Cianfrance, who co-wrote the film and directs Ryan Gosling again, unveils a trilogy of sorts, three stories that are connected to one another. In the first one, Gosling is Luke Glanton, a motorcycle stunt rider who finds out his ex-girlfriend (Eva Mendes) has a son by him, and chooses to rob banks so that he can help raise him. After being shot dead by Avery Cross (Bradley Cooper), we move to Cross' section of the film, where he gets a medal and is hailed a hero by his department. However, some crooked cops led by an intimidating Ray Liotta, puts Cross in a difficult position when they get him involved in stealing some evidence money. The final story involves Luke's son Jason (Dane DeHaan) and Cross' son AJ (Emory Cohen) 15 years later, as the two become friends and fellow junkies in the process, until the inevitable revelation of their respective dads.
All three stories are very solid, though the last one is a little weaker than the first two in my opinion. Every actor executes their role well, especially Gosling and Cooper. Gosling brings his usual quiet charm to the fore, while Cooper is a stark contrast to his well known comedic characteristics. Eva Mendes is also surprisingly good in her role, and so is Ben Mendelsohn as Luke's robbery accomplice. The two boys, DeHaan and Cohen are great as well, though it must be said that DeHaan is basically being the same kid from Chronicle here.

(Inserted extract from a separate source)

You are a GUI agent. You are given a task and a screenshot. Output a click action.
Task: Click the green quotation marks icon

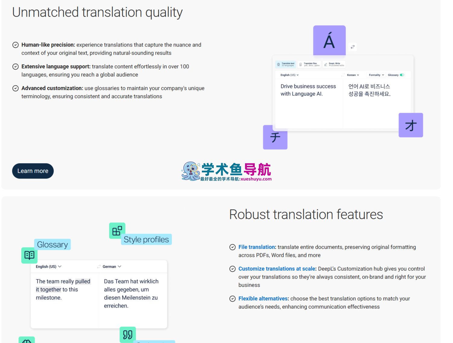pos(127,335)
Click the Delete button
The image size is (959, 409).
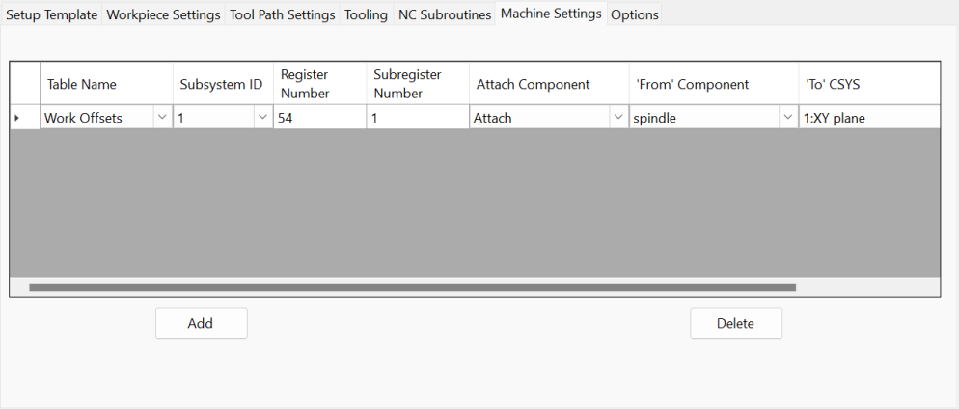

The only downside to this film is the length. By the time you get to the half mark of the third story, it starts to feel long. It doesn't help that this segment is the weakest of the three, as you can almost smell what's coming. Even then, Cianfrance opts for an ending that doesn't quite live up to what had come before.
But I can't deny that The Place Beyond The Pines is a rock solid drama with great cinematography and music score to boot. Recommended. (4/5)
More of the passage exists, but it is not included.